READING TEXT:
(begin)
That single comment from Guido 15 years ago, which was largely backtracked on—map and filter remain in the core library and reduce moved to a library in stdlib, lambda remains—is not really an example of something accurately described as “increasingly” now. In fact, given the backtracking, it's arguably decreasingly true from the high point of that post.

With a good mix of comprehensions, itertools, functools and lambda, there is enough stuff to get creative with FP in Python anyway.
btw, my favorite FP-hack: let-in expressions with lambdas OR list comprehensions:

  let x = foo in expr
can be

  [expr for x in (foo,)][0]
(kinda reads like a Haskell `where` clause!) or:

  (lambda x = foo: expr)()
useful in a pre-walrus-operator REPL :)
If you want to program in Haskell, why don’t you get a job programming in Haskell rather than inventing something so ugly?

You would not get through code review with that in any shop that has discipline.

> You would not get through code review with that in any shop that has discipline.

... and i'd never think to try! that's why i mentioned using it in a REPL and called it a hack :) it's just fun. i played around with bytecode-rewriting too, doesn't mean i'd use it in production.

PS. for a less extreme version, the 1-elem-tuple trick is useful if you need an intermediate variable in a listcomp:

  [
    y+y
    for x in my_list
    for y in (foo(x),)
(end)
INSTRUCTIONS:
(A) In the Python functional-programming discussion, what list comprehension can stand in for the let-in expression "let x = foo in expr"?
(B) Pick up the Python functional-programming discussion right after its last line and carry it forward.

MATERIAL PROVIDED:
(begin)
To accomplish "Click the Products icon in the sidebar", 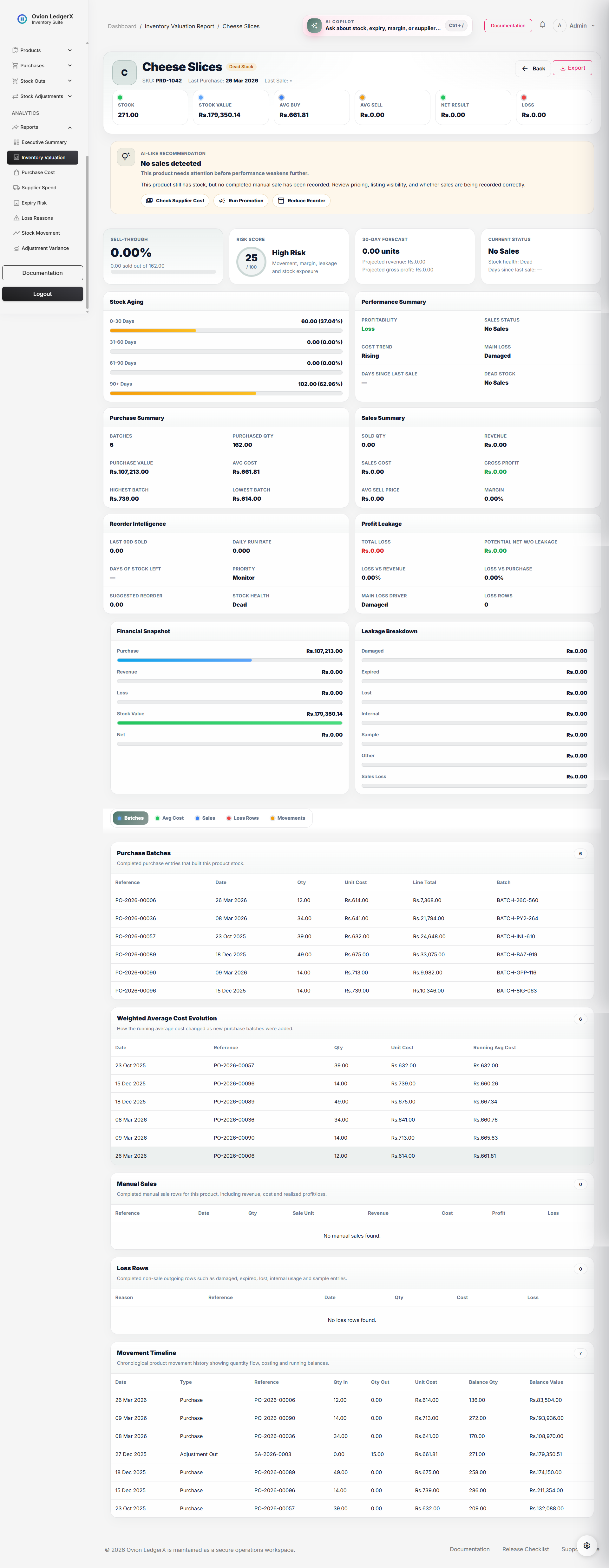I will coord(15,50).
(end)
RESULTS FOR THE EXERCISE:
(A) [expr for x in (foo,)][0]

(B)
  ]
but it's (obviously) ugly & only useful if you're in a REPL and don't want to rewrite the whole thing.
Yeah but constantly jumping between idioms means this is stuff I have to usually look up instead of just intuiting.
the Syntax section has a bit more:

> "[...] making it an expression would be inconsistent with other syntactic choices in Python. All decision making logic is expressed almost exclusively in statements, so we decided to not deviate from this."

so it's just keeping in line with Python's general imperativess.

> FP constructs are increasingly discouraged in Python [...] Not that this is necessarily a bad thing, per sé

i, on the other hand, do think it's a bad thing :) but what can you do...

> i, on the other hand, do think it's a bad thing :) but what can you do...

Hy[1] I guess? It looks pretty lively although I'm not sure how seriously people take it these days.

[1]: https://github.com/hylang/hy

Not sure about "increasingly" - note the comment you link to is 15 years old! It seems more like a recognition that map/filter/reduce never was idiomatic Python and there are better ways to do the same. Python have never tried to be a functional language.
BDFL made good points though.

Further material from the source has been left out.